In the aftermath of the Cold War, the decline in European military capabilities has been precipitous, but to a certain extent understandable. The three major European powers with the tradition of being great military powers, Britain, France, and Germany, responded in different fashions to the disappearance of Soviet military power from Central Europe. Any resurgence of European power will inevitably come from these powers, or it will not come at all, and the latter is far more likely than the former.
In effect the collapse of Warsaw Pact military power removed the existential Soviet threat that had been hanging over the Germans since the end of the Second World War. Not only was Germany reunited at no military cost–although at enormous economic cost–but the Germans for the first time in their history realized the obvious: namely that Poland represented a wonderful buffer state between them and the Russians. Moreover, the Poles, occupied for 45 years by the Russians, were and are more than happy to take on the role of serving as the protector of Germany’s eastern frontier from potential Russian aggression. Secure on all of its frontiers, the Germans have fallen into the illusion that war could not possibly occur in Central Europe, especially since they started the two major world wars of the twentieth century. But now that they have given up that aspect of their strategic policy, they no longer see the need for any serious military capabilities. And given the fact that there is no apparent threat in sight, German disarmament seems to make sense, as did that of the British in the 1920s.

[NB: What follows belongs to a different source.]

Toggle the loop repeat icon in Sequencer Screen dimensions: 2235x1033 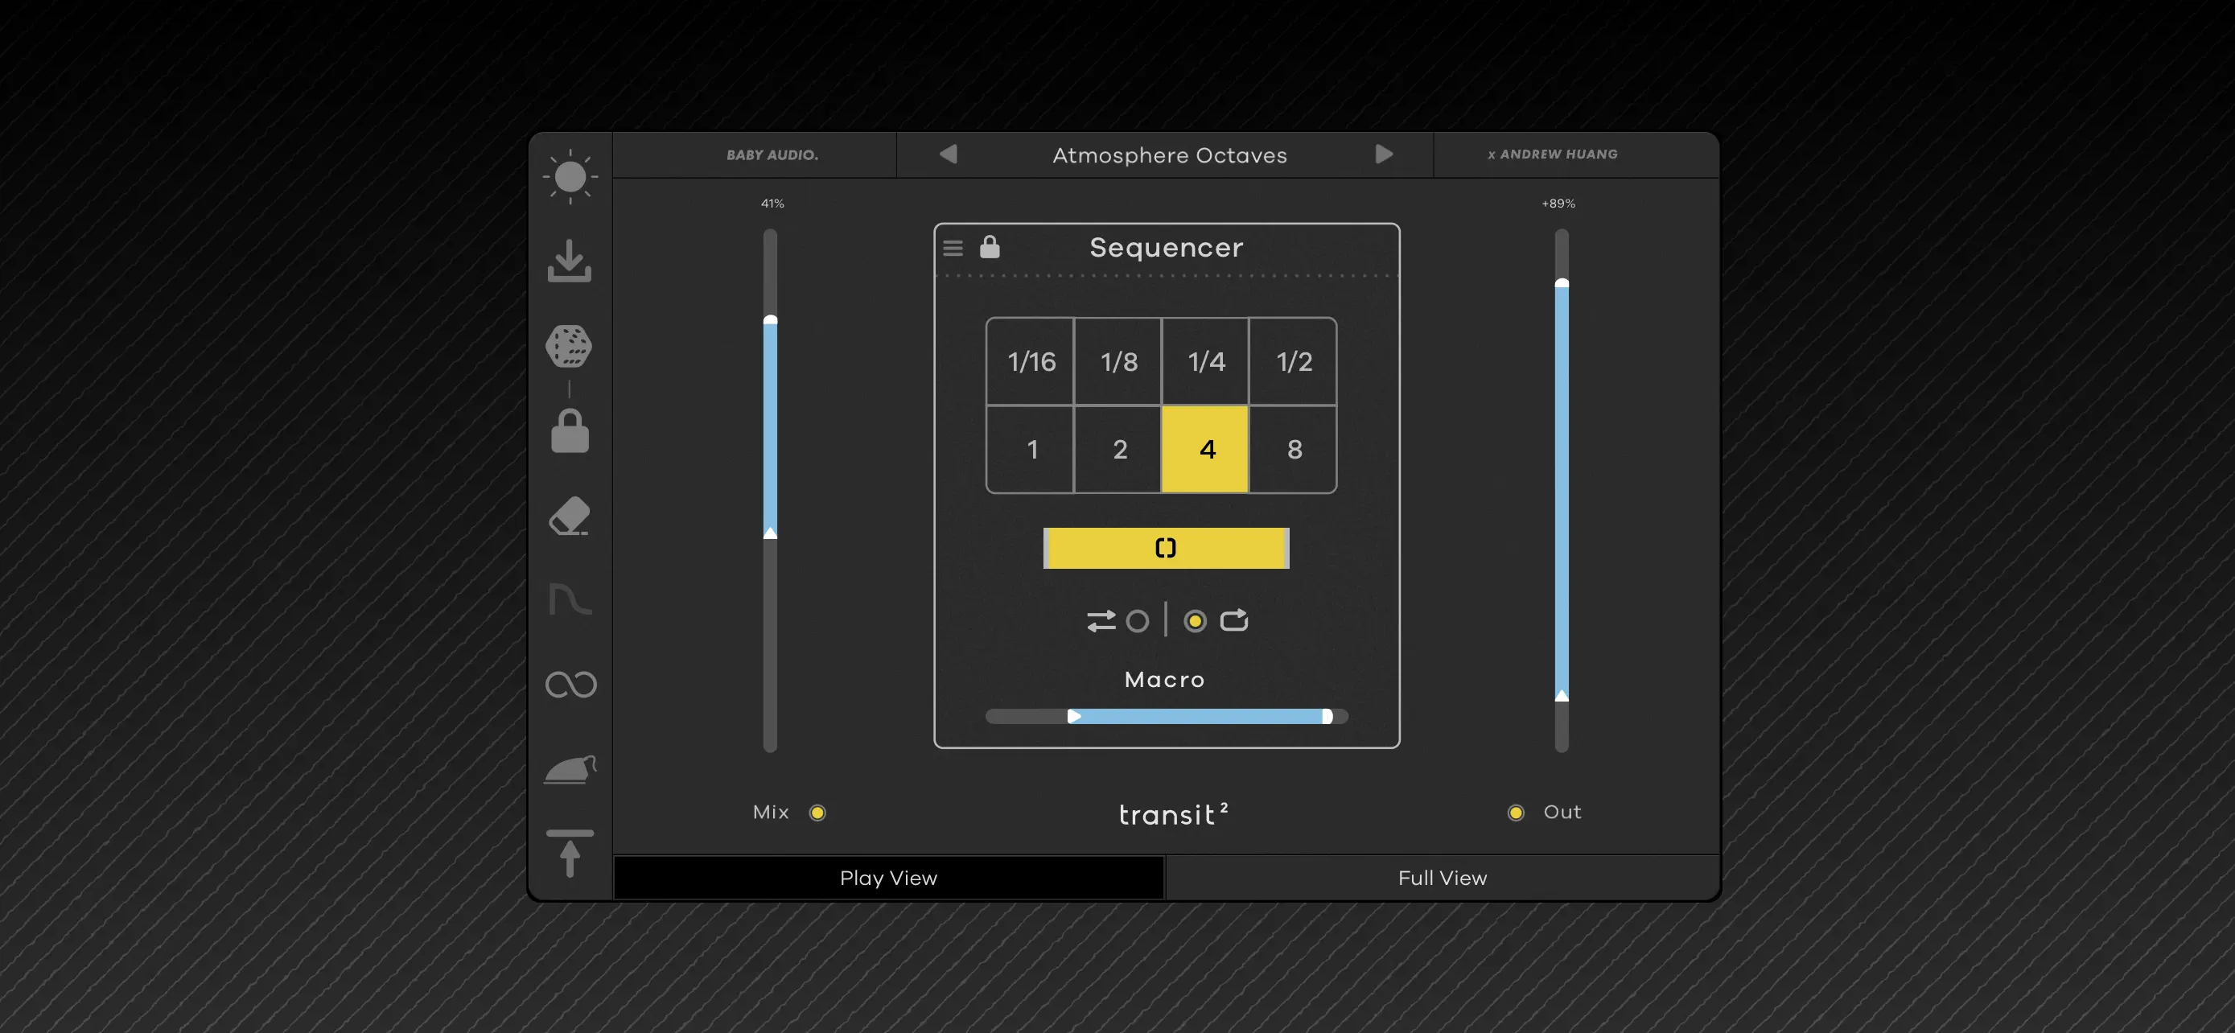pos(1235,619)
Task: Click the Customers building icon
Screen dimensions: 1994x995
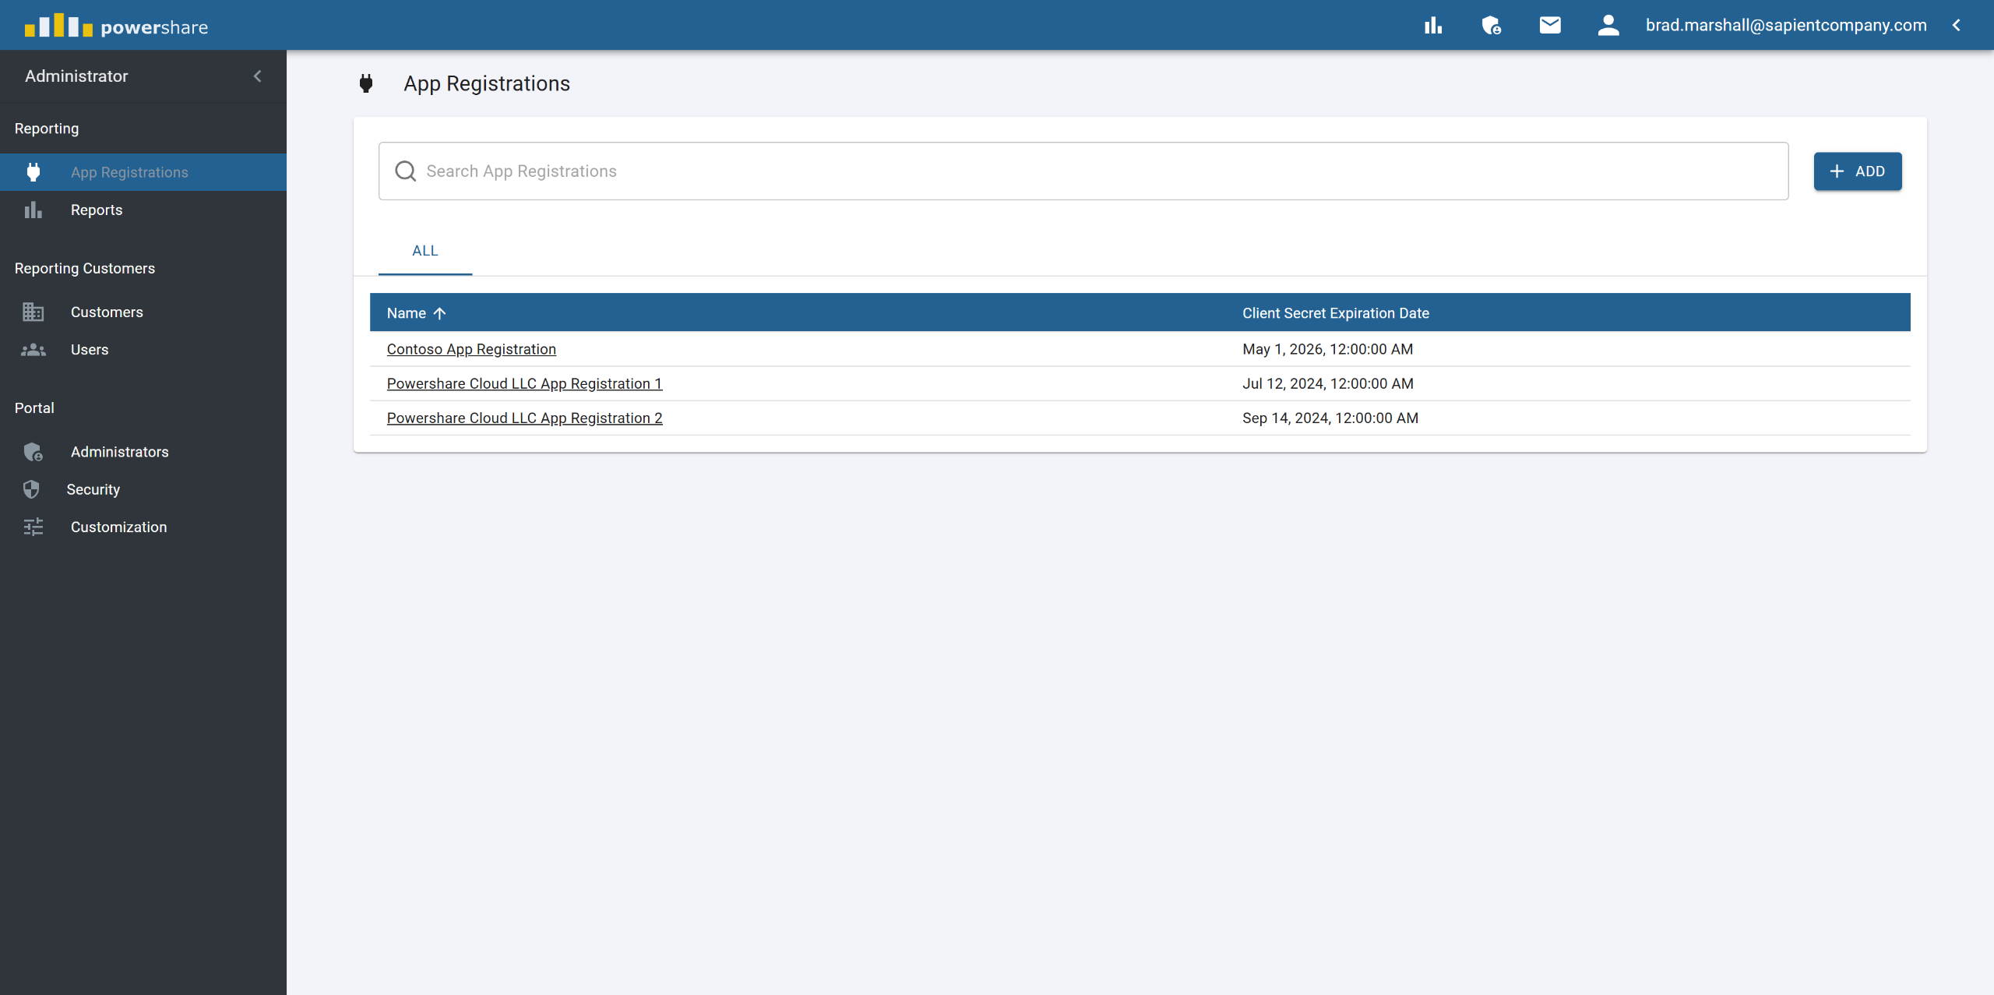Action: tap(33, 312)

For the British and the French the journey has been a bit longer. Both initially maintained the illusion after 1990 that they were great military powers with some ability to project military power beyond their borders. Both participated with division-sized forces and air units in the 1991 Gulf War and their efforts represented far more than simply showing up to be seen at the side of the Americans. However, in the second war against Saddam’s Iraq the British found it far more difficult to cobble together a division to support the drive on Basra. The French, of course, sat on the sidelines, perhaps wisely, as the United States destroyed Saddam’s regime, but then had not a clue as to what it should put in the place of the evil Ba’athist regime.
But over the past two decades we have seen a steady decline in the out of area capabilities of these two powers. The French are still capable of reacting to the ill-trained Islamic murderers in central Africa as long as they have American logistical support. For the British the major cuts they have made in their military capabilities have made short-term economic sense, but once-lost capabilities are hard to reconstitute. Most important, they have virtually no ability to project military power. Simply put, they could not replicate the Falklands Island campaign of thirty years ago, which resulted in such a devastating victory over the Argentine military forces.

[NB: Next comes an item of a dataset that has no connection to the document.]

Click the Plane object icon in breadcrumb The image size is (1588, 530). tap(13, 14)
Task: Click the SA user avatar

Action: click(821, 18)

Nevertheless, the traditions of all three nations and their past history suggest that they are indeed capable of putting together serious military forces, if the national will were to demand a rebirth of military strength. However, for most Europeans, just as with the British and French in the early to mid-1930s, there appear to be no serious strategic threats on the horizon. Thus, without the will to rearm, it is highly unlikely that the Europeans, led by Britain, France, and Germany, will make any effort in the future to reconstitute military forces that are useful for something beyond looking good on parades.

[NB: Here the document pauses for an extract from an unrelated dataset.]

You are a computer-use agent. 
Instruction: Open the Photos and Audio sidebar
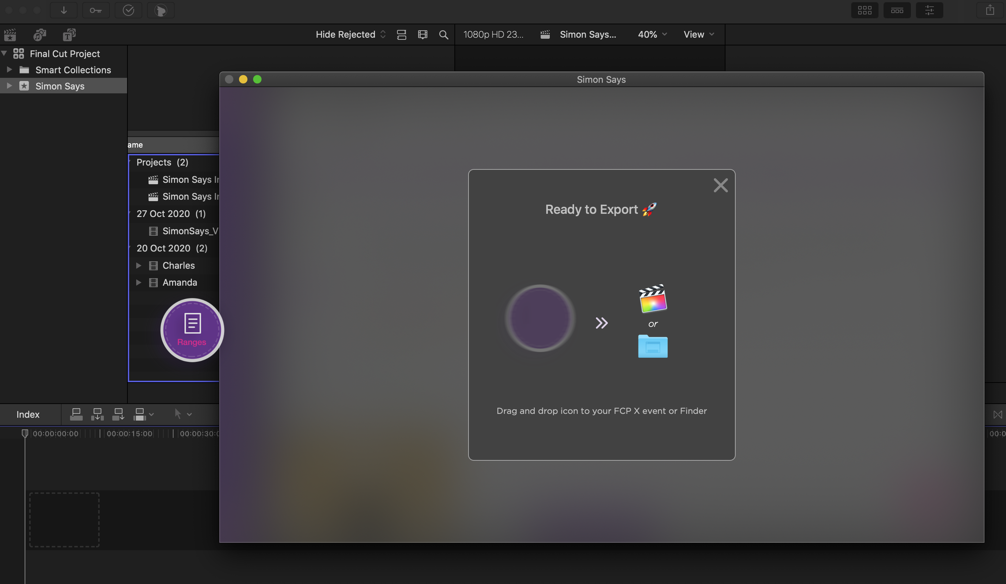click(40, 35)
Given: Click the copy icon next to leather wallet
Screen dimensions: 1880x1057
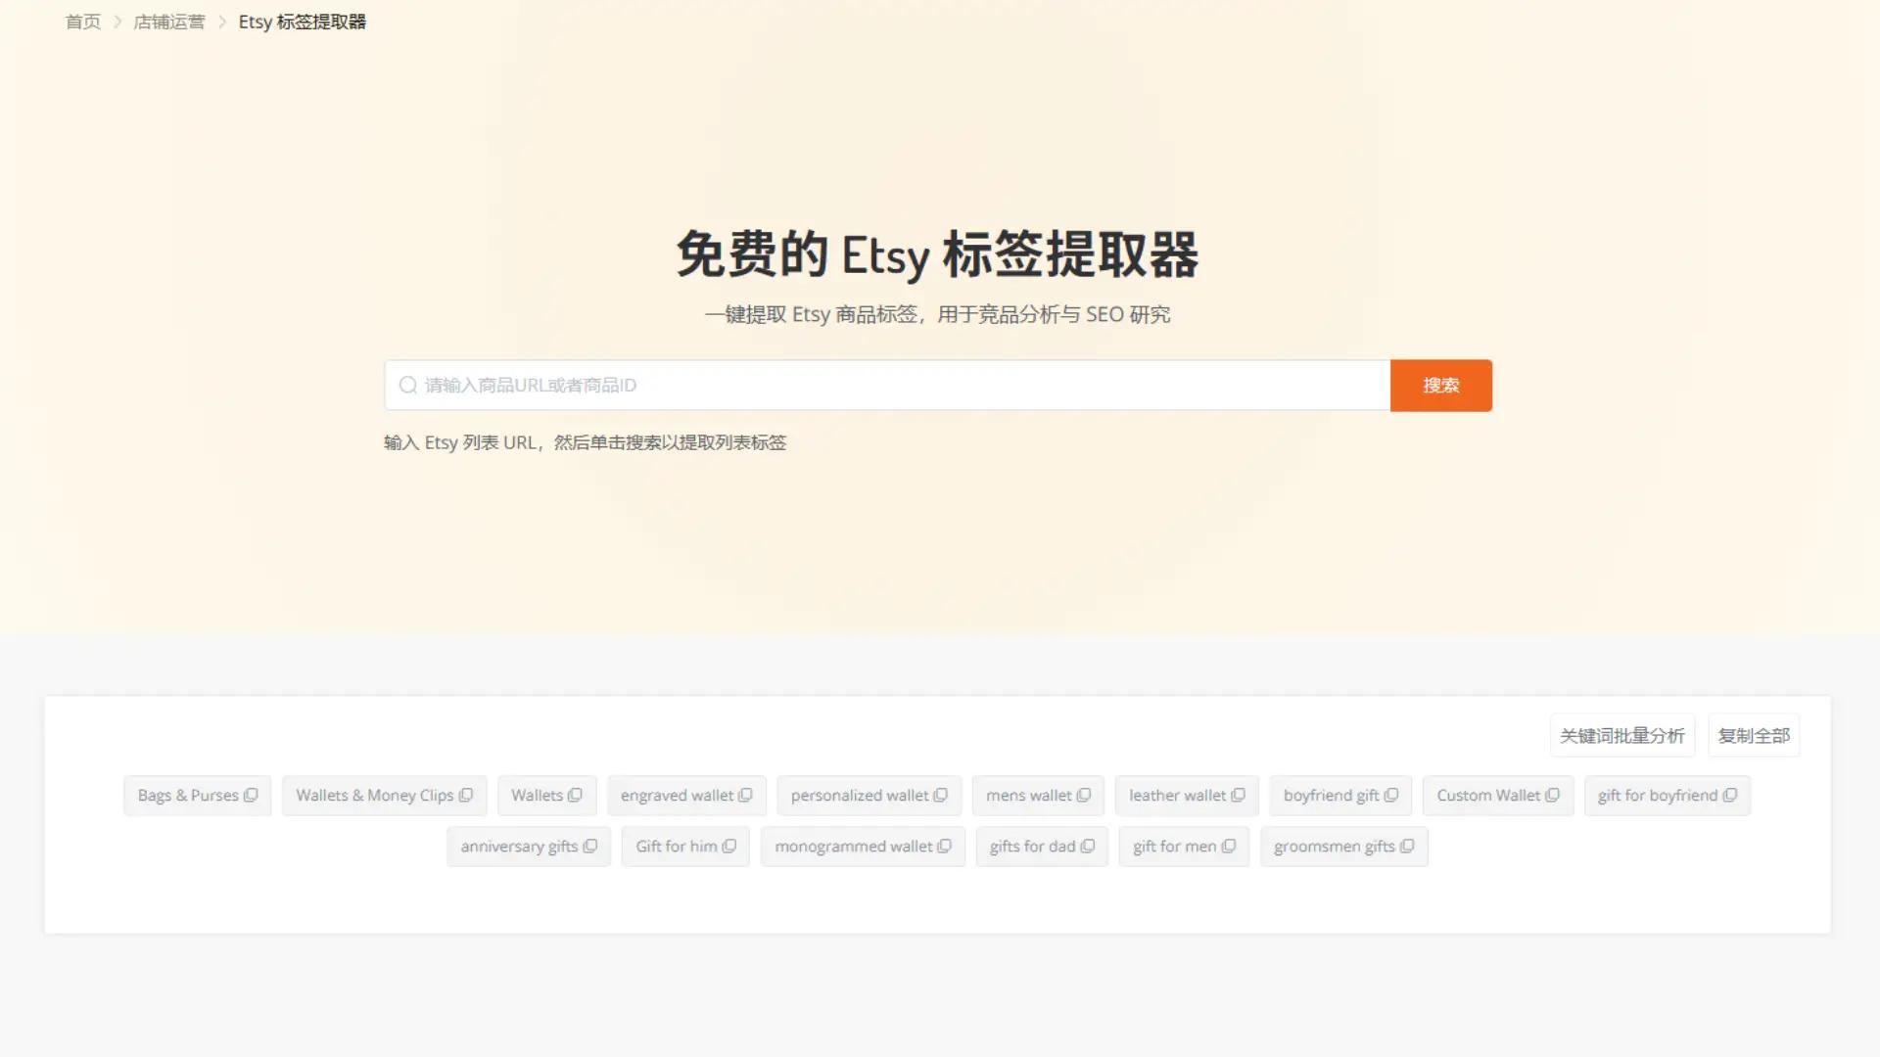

Nevertheless, there are dangerous possibilities in the external world that most in Europe are unwilling to consider. Unfortunately history has a nasty way of wrecking the comfortable assumptions of those who believe that they live in a world ruled by law and order. A massive collapse of the political order in the Middle East–a real possibility–where most of their oil originates, might awaken Europeans and their leaders to the dangers surrounding the comfortable gated community of the European Union. Would they respond to such a possibility? Perhaps. But far more likely in such a case would be hand wringing and Monday-morning quarter-backing by the Europeans of those nations which might step in to protect their interests. After all it is well to remember the wretched, pusillanimous response of the European powers to the events in their own backyard during the breakup of Yugoslavia in the early 1990s, when they had real military capabilities.